┏━━
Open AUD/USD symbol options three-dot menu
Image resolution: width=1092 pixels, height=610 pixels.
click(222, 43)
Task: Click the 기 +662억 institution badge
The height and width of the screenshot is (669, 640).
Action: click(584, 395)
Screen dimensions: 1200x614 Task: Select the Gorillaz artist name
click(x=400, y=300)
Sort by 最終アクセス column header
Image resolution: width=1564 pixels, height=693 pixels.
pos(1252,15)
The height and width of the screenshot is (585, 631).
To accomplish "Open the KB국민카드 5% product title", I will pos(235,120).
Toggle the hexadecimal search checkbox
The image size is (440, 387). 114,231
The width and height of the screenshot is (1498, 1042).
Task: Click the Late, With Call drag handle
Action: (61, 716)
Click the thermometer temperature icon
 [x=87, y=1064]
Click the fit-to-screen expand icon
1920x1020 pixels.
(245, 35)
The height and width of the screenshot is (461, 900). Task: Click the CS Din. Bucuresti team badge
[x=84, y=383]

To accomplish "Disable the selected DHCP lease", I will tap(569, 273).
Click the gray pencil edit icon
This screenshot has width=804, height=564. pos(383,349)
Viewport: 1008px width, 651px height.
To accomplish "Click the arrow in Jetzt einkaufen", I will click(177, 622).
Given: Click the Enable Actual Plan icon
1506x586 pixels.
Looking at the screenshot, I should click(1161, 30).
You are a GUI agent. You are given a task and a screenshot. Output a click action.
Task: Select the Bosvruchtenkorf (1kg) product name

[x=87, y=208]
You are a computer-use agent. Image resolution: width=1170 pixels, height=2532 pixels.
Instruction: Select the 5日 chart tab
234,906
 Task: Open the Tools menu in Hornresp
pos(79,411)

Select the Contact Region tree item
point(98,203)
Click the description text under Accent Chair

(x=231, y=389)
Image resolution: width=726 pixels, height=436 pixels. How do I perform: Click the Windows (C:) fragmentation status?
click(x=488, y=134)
┗━━
Requirement :: Copy the data again starting at the line containing "The height and width of the screenshot is (585, 631)." and ending at the line containing "Looking at the", swapping "hexadecimal" for "binary" and leaving everything else unchanged.

Written reply ::
The height and width of the screenshot is (585, 631).
To accomplish "Open the KB국민카드 5% product title", I will pos(235,120).
Toggle the binary search checkbox
The image size is (440, 387). 114,231
The width and height of the screenshot is (1498, 1042).
Task: Click the Late, With Call drag handle
Action: (61, 716)
Click the thermometer temperature icon
 [x=87, y=1064]
Click the fit-to-screen expand icon
1920x1020 pixels.
(245, 35)
The height and width of the screenshot is (461, 900). Task: Click the CS Din. Bucuresti team badge
[x=84, y=383]

To accomplish "Disable the selected DHCP lease", I will tap(569, 273).
Click the gray pencil edit icon
This screenshot has width=804, height=564. pos(383,349)
Viewport: 1008px width, 651px height.
To accomplish "Click the arrow in Jetzt einkaufen", I will click(177, 622).
Given: Click the Enable Actual Plan icon
1506x586 pixels.
Looking at the screenshot, I should click(1161, 30).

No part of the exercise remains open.